The Communications and Technology Subcommittee, chaired by Rep. Greg Walden (R-OR), and the Commerce, Manufacturing, and Trade Subcommittee, chaired by Rep. Michael C. Burgess, M.D. (R-TX), on Wednesday held a hearing examining the recent series of Internet of Things (IoT) connected device-based distributed denial of service (DDoS) attacks.
In October, hackers exploited insecure IoT devices to launch a DDoS attack against global Internet routing company Dyn that resulted in thousands of consumers being unable to connect with Netflix, Twitter, CNN, and other well-known websites.
“How do we create a national framework where the stakeholders are really driving this in real time…and where we don’t lock certain requirements into statute?” Chairman Walden asked the witnesses.
In his testimony, Dale Drew, Senior Vice President and Chief Security Officer at Level 3 Communications pointed out some of the security failures of IoT devices:
“Some devices utilize default and easily-identifiable passwords that hackers can exploit. Others utilize hard-coded credentials that users are not able to change. Many devices also lack the capability of updating their firmware, forcing consumers to monitor for and install updates themselves. The global nature of the IoT device marketplace means many products are manufactured in and shipped to foreign countries that have yet to embrace sound cybersecurity practices. IoT devices also are particularly attractive targets because users often have little way to know when they have been compromised.”
According to Drew, “The primary motivation for these attacks appears to be financial. Hackers utilize DDoS to overwhelm a business, threatening to take their business offline unless they pay a ransom to the attacker.”

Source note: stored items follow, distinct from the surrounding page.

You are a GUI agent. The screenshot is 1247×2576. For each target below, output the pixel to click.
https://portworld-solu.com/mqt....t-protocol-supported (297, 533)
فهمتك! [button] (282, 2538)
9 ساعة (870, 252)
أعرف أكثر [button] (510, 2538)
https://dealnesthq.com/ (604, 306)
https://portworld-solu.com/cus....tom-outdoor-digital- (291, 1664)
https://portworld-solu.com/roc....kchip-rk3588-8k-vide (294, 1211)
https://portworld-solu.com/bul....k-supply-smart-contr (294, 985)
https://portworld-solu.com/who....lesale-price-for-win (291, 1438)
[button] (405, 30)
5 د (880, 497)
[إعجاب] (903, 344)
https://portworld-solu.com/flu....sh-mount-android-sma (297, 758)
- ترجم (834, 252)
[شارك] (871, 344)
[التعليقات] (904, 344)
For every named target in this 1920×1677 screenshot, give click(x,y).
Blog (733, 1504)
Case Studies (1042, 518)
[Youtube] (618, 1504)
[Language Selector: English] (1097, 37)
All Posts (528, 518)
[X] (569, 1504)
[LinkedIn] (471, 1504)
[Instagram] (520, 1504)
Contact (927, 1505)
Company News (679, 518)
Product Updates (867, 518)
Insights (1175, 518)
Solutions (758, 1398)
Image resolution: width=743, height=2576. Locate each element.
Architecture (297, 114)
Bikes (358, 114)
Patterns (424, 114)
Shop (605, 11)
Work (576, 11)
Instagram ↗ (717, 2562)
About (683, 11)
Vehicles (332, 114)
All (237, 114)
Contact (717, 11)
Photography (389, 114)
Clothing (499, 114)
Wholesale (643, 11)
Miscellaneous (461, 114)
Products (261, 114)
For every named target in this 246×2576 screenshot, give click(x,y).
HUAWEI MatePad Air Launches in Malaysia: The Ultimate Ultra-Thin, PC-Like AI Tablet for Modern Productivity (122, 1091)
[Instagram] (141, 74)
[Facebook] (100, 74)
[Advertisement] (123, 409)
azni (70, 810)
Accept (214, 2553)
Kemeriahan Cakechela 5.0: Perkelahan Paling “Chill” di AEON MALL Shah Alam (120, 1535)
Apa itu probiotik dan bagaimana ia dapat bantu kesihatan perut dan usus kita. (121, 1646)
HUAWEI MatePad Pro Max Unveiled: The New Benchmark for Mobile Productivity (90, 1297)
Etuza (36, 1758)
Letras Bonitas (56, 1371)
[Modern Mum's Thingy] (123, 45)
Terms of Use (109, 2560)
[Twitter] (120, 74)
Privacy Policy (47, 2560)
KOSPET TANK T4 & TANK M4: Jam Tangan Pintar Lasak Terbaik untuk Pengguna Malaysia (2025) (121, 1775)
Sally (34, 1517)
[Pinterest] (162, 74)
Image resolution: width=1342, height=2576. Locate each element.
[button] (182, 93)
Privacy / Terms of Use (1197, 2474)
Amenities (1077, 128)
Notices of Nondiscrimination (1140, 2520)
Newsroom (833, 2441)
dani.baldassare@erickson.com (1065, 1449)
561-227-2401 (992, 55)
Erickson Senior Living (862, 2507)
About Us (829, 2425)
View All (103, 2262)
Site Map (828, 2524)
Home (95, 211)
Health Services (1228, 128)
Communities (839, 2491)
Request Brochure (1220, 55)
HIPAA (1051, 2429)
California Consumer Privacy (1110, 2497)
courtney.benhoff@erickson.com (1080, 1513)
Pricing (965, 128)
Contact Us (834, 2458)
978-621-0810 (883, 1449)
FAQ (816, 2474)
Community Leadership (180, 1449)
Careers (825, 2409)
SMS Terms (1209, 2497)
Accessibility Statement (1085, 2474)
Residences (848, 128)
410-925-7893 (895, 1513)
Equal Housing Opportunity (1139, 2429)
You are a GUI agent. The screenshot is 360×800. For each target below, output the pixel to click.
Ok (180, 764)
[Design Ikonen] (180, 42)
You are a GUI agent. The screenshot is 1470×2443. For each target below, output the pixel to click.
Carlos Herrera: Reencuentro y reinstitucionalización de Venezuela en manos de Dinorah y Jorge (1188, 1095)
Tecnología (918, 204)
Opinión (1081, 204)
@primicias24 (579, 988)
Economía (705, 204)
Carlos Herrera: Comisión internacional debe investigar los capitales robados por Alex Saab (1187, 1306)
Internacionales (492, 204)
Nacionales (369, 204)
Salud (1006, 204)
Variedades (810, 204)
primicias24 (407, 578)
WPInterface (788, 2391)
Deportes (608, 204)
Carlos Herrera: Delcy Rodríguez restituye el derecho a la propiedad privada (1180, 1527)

He urged for a more proactive form of defense, saying “…we have decided to be proactive about protecting our backbone, our customers, and the global internet as a whole.”
In his testimony, Adjunct Lecturer, Kennedy School of Government, Harvard University, and Fellow, Berkman Klein Center, Harvard University pointed out what he called a “market failure.”
“…neither the seller nor the buyer of those devices cares about fixing the vulnerability. The owners of those devices don’t care. They wanted a webcam — or thermostat, or refrigerator — with nice features at a good price. Even after they were recruited into this botnet, they still work fine — you can’t even tell they were used in the attack. The sellers of those devices don’t care: They’ve already moved on to selling newer and better models. There is no market solution because the insecurity primarily affects other people. It’s a form of invisible pollution.”
Chairman Burgess noted the importance of leadership from industry, stating, “The balance between functionality and security is not going to be resolved in the near term. The culture surrounding personal cybersecurity must change to ensure the Internet of Things is not vulnerable to a single device. Government is never going to have the man power or resources to address all of these challenges as they come up – which is why we need industry to take the lead.”
“How do we make ourselves more secure without sacrificing the benefits of innovation and technological advances? The knee-jerk reaction might be to regulate the IoT, and while I am not taking that off the table, the question is whether we need a more holistic approach,” concluded Chairman Walden.
“Any sustainable and effective solution will require input from all members of the ecosystem for the so-called “Internet of Things.” We’ll need a concerted effort to improve not only device security, but also coordinate network security and improve the relationships between industry, government, and security researchers. We’re all in this together and will need to take responsibility for securing the Internet of Things,” he added.